STORED ROWS -

───

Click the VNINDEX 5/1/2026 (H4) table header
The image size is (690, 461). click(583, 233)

───

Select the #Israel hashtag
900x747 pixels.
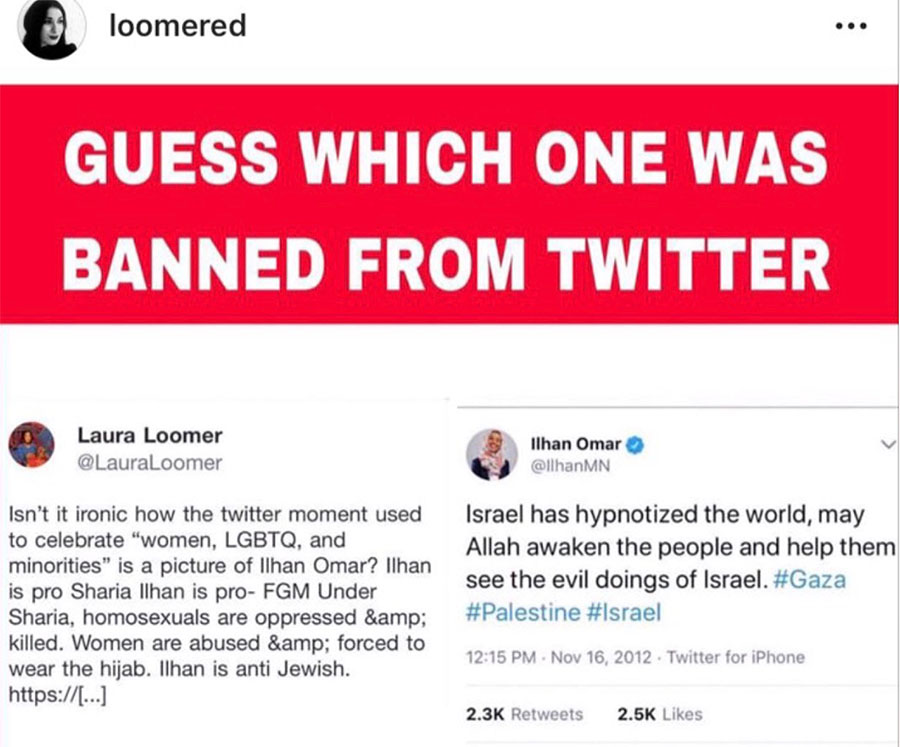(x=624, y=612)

───

PROBLEM TO WORK ON -
List every line above that contains the word "VNINDEX", matching case exactly.

RESPONSE TO THIS EXERCISE -
Click the VNINDEX 5/1/2026 (H4) table header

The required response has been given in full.